= Pete Schoening =

American mountaineer

Peter Kittilsby Schoening (July 30, 1927 – September 22, 2004) was an American mountaineer. Schoening was one of two Americans to first successfully climb the Pakistani peak Gasherbrum I in 1958, along with Andrew Kauffman, and was one of the first to summit Mount Vinson in Antarctica in 1966.

Schoening is perhaps best remembered for his heroics during "The Belay" while part of the American K2 expedition in 1953, where he single-handedly averted the loss of the entire expedition.

==Biography==
===Early years===
Schoening was born July 30, 1927, in Seattle, Washington to John and Gudrun Schoening, and grew up in Seattle. He dropped out of school to serve in the US Navy in the last year of the World War II. Later, he earned a degree in chemical engineering from the University of Washington, where he became involved in mountain climbing.

===The Belay===
In August 1953, the same year that Sir Edmund Hillary and Tenzing Norgay climbed Everest, an American team of seven, led by Charles Houston, set out to climb K2. On the seventh day, climbing without oxygen in a storm, they became trapped at over 25,000 ft on the Abruzzi Ridge. One of the expedition members, Art Gilkey, collapsed with deep venous thrombosis, followed by pulmonary embolism. Realizing Gilkey would surely die if not taken off the mountain immediately, they began to lower Gilkey, wrapped in a sleeping bag, over treacherous rock and ice in the middle of the storm.

While attempting to traverse an ice sheet, climber George Irving Bell lost his footing, pulling Tony Streather loose. Streather fell into the rope joining Charles Houston and Bob Bates. Bates and Houston fell into the rope connecting Dee Molenaar to Gilkey. Schoening, despite already holding Gilkey on belay during the attempted traverse to Camp VII, was able, through strength, quickness, and skill to arrest the fall of all six men, with his ice axe wedged against a boulder frozen in the mountainside. Schoening considered himself merely lucky, but his companions felt otherwise.

During the team's scramble to recover from the fall and establish a forced bivouac, they discovered that Gilkey, who had been in voice contact with them and was still suspended in the protective sleeping bag from a line secured on either side of the ice axe, had vanished in a slide along with the supporting anchors. Houston, among others, has speculated that Gilkey cut himself loose following Bell's fall to save the lives of his five colleagues, who were variously injured and at risk for their own safety.
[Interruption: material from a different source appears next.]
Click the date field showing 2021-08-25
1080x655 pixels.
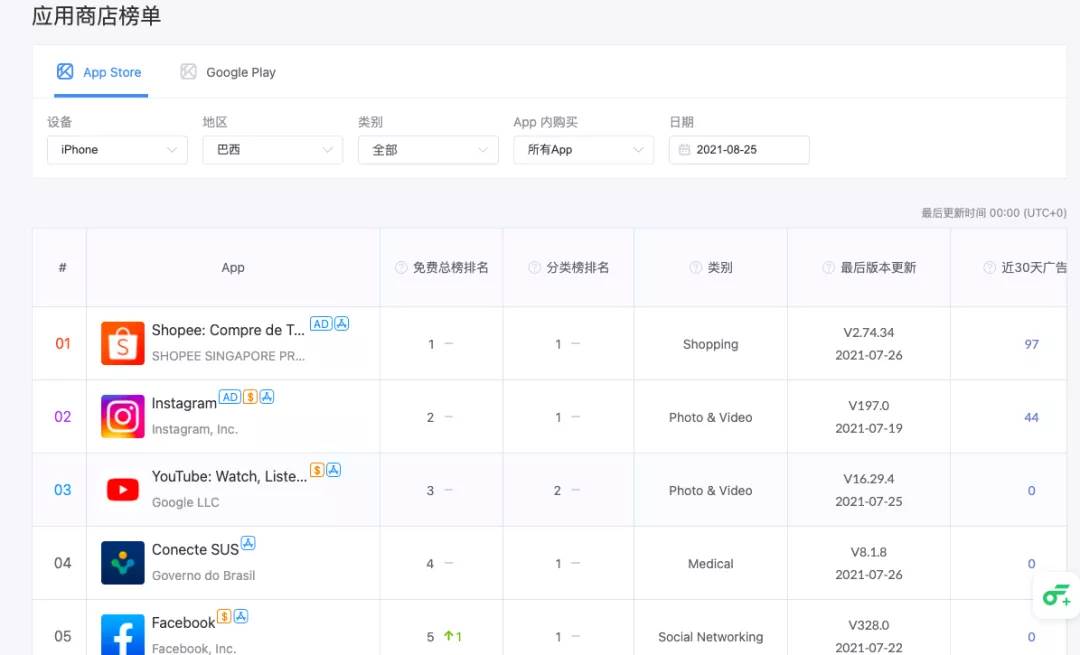(739, 149)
The story of the expedition is told in the book K2 — The Savage Mountain by Houston and Bates. Today, The Belay is considered to be one of the most famous events in mountaineering history. Schoening's ice axe is currently on display at the Bradford Washburn American Mountaineering Museum in Golden, Colorado.

Schoening's actions clearly saved the lives of five of his climbing partners. He was awarded the David A. Sowles Memorial Award for his heroics by the American Alpine Club in 1981 as a "mountaineer who has distinguished himself, with unselfish devotion at personal risk or sacrifice of a major objective, in going to the assistance of fellow climbers imperiled in the mountains."

===Later years===
In May 1996 at age 68, he went to Everest together with his nephew Klev Schoening, as one of the clients on the Mountain Madness expedition, as led by Scott Fischer. The elder Schoening stopped his ascent well short of the summit, at Camp Three, after being diagnosed with an irregular heartbeat while his nephew continued on; Klev survived the ascent. The disastrous events of that week are recounted in several books, including Into Thin Air by Jon Krakauer and The Climb by Anatoli Boukreev.

In 2004, he died of bone cancer at his home in Kenmore, Washington at the age of 77.

===Legacy===

Fifty-three years later, in 2006, the descendants of the men on the belay got together, calling themselves "The Children of 'The Belay. Attending were 28 children and grandchildren who would have never been born if it were not for Pete Schoening and his ice axe high on K2.

Schoening Peak in the Vinson Massif, Antarctica is named after Pete Schoening. Putrid Pete's Peak (P3), a prominence along the north rim of Snoqualmie Pass in Washington was also named after him.